Wonder why cities like Davao and Cagayan de Oro do not seem to interact well with the interiors of Mindanao? It’s because Davao and the like were designed primarily as port cities to facilitate the flow of timber, gold, silver, pineapples, bananas and fishes from the inner core of Mindanao straight to Manila then Japan, US, and Europe. In Negros, the infrastructure system seems to reflect the same need to speed up sugar exports at the expense of the island’s need for diversification. The same trend could be observed elsewhere, a phenomenon called rural-urban dualism that explains much about the underdevelopment of rest of the country.
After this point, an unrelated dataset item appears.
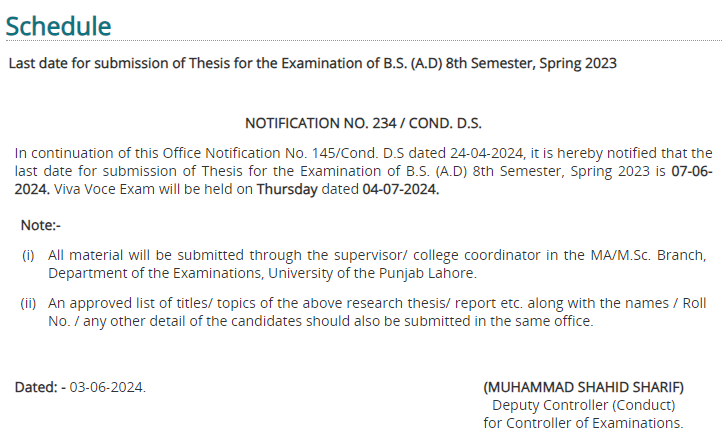
Task: Click the Schedule heading
Action: pos(58,26)
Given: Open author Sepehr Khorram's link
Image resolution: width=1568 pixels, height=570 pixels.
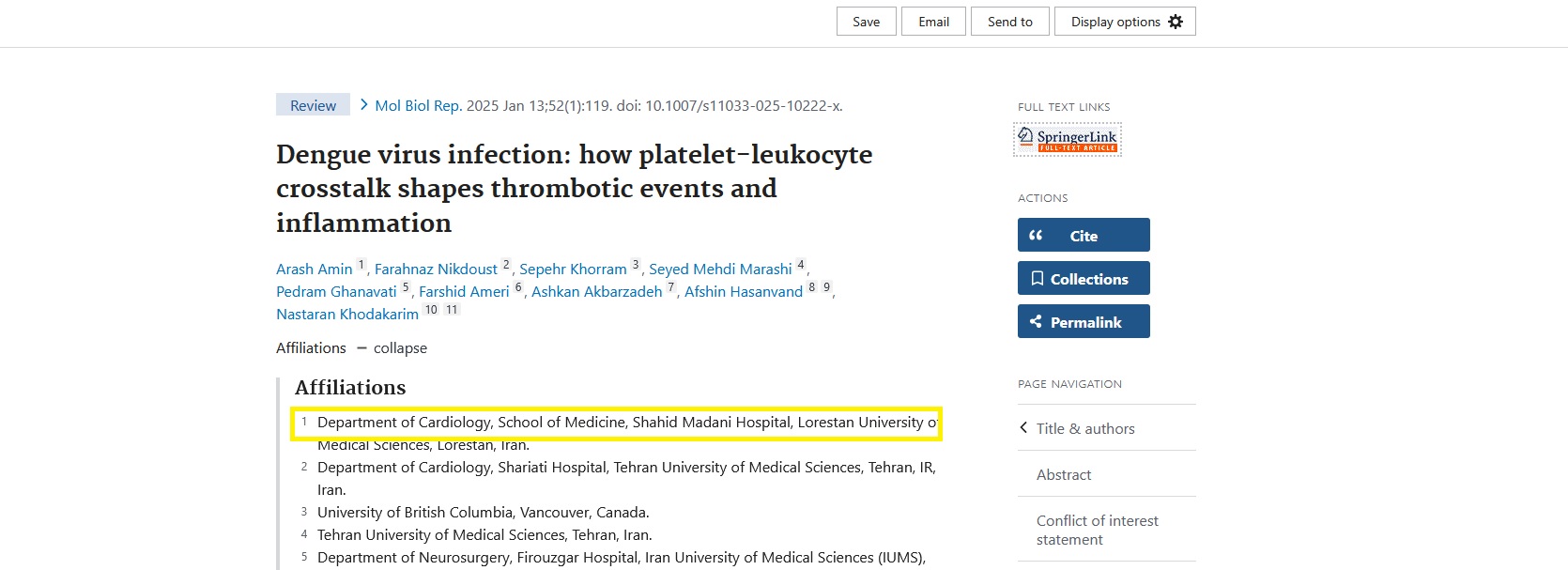Looking at the screenshot, I should (572, 270).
We are not against trade of these resource-based products per se. They are very important components of the Philippine economy. But it must be stressed that a well-integrated network of settlements and production areas connected by an efficient network of infrastructure would go a long way in diversifying the economy and spreading the benefits of trade and globalization to broader segments of society.

Slowly, government planners have come to realize this and are trying to undo the bad legacies of the past, but these efforts have always been a little too late.

Much of the solution is related to infrastructure development. None has been done on this aspect so far. In an archipelagic country such as ours, experts have been stressing the need for comprehensive multimodal transport network that would economically link production areas with the country’s urban systems. Yet the government’s record on this has been spotty, nothwithstanding its claim about the “nautical highway.” The government has been so lousy at collecting taxes that it has been convenient for economic planners to skip on economic infrastructure spending, if only to achieve fiscal consolidation.

The other task is simply rewriting the rules of the game to attract more players and put more competitive pressure on the country’s producers and service providers. You don’t expect banks, shipping companies, telecommunications providers to provide top-of-the-line services and technologies if they are complacent in their oligopolistic perches. The best thing the government could do is remove the remaining restrictions on full foreign participation. Again, the government has been reluctant to do this for fear of alienating the vested interests in these sectors. The Philippines has actually pioneered the policy of attracting private sector money to fund infrastructure development but corruption and scandals, the prototypical example of which is Piatco/Naia Terminal III, have practically killed that option.

This continuing failure to undertake these twin measures accounts for the messy rural-urban transition in the Philippines. In the Dismal Science’s neat theory on structural change, the transfer of people from the farms to the cities is always smooth and seamless. People from the farms, made redundant by technological innovation (e.g. farm mechanization, use of better crop science) got jobs in the ever-growing factories and service offices. In the Philipines, low farm productivity—again because of factors like lack of infrastructure and inadequate market information—are driving farm people to the cities, only for them to end up in the slums and the informal sector, thus stretching the cities’ economic and social services.

Economic opportunities in the factories and offices have been growing quite well—thanks to the boom in electronics, call centers, and other service-oriented activities— but they are not growing fast enough to absorb those who come from rural areas in droves for the same reason that we didn’t set the policy environment right. That explains the pervasive joblessness despite decent economic growth.

Yes, the way to the future is through the cities. Yet we will never get there for as long as we continue to ignore those who live in the farms.